◆ **Source data**:
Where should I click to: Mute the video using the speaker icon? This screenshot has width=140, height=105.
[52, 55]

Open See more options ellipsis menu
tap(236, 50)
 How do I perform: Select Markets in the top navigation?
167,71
==
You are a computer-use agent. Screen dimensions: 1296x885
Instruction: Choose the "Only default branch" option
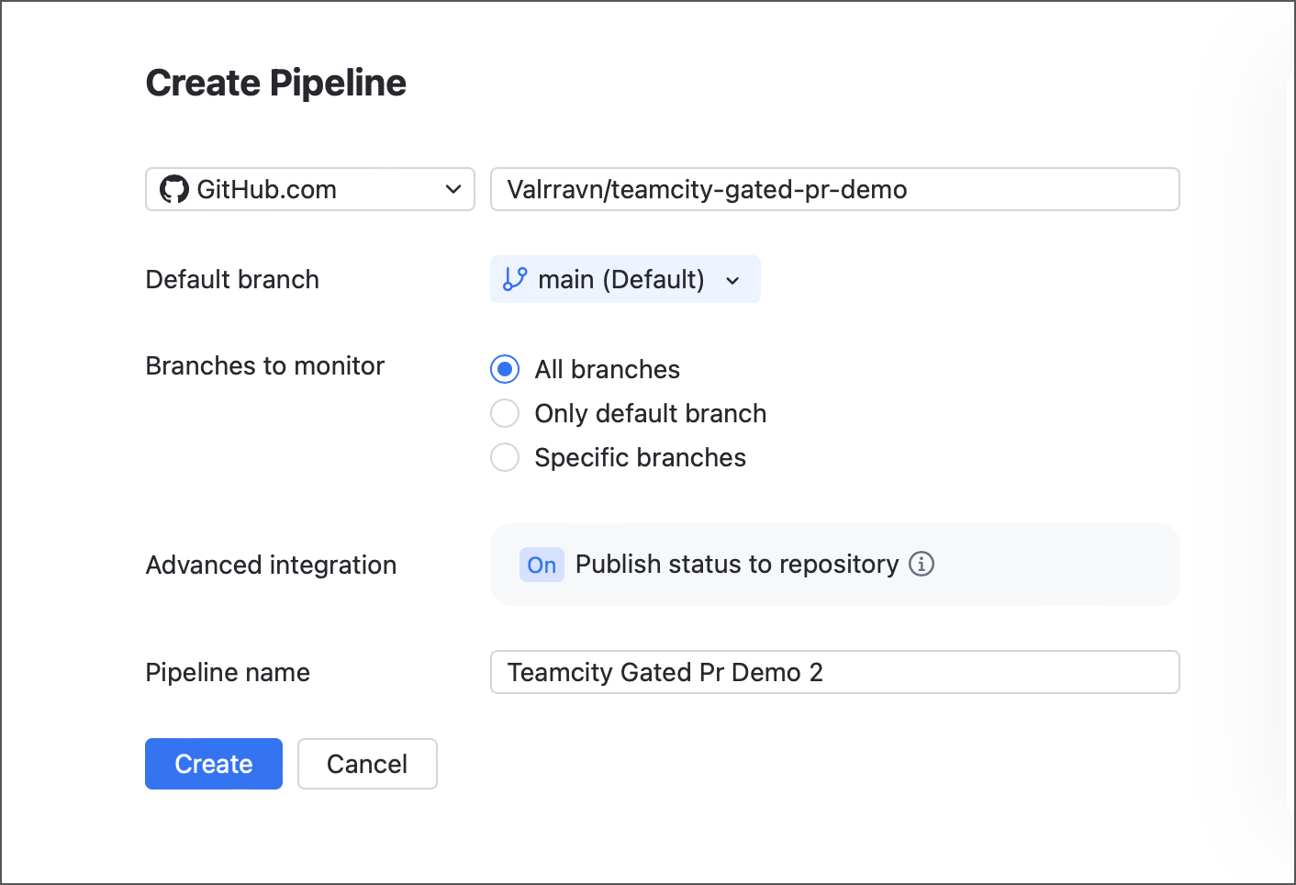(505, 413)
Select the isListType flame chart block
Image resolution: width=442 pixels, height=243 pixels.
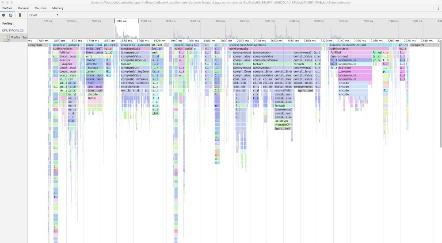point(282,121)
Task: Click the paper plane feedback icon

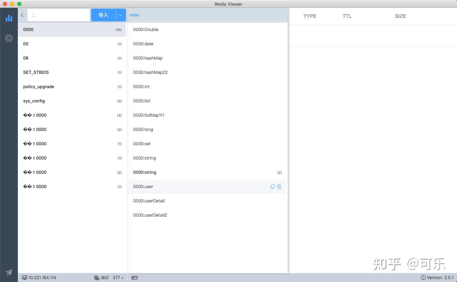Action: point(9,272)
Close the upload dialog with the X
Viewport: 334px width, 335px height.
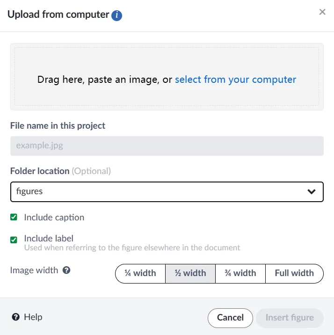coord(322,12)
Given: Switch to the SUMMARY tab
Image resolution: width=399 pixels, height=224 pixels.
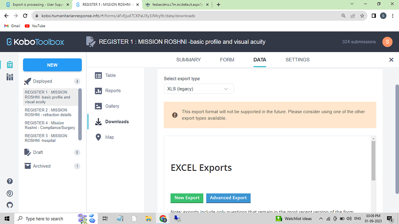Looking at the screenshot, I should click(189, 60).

◆ **Directions for this task**:
Above are the records; copy from them only the lines starting at the one containing "Instruction: Choose the" and ending at the one containing "Given: Switch to the SUMMARY tab", exactly and without pictures.

◆ **Written answer**:
Instruction: Choose the "Only default branch" option
(505, 413)
Select the isListType flame chart block
Image resolution: width=442 pixels, height=243 pixels.
point(282,121)
Task: Click the paper plane feedback icon

Action: point(9,272)
Close the upload dialog with the X
Viewport: 334px width, 335px height.
coord(322,12)
Given: Switch to the SUMMARY tab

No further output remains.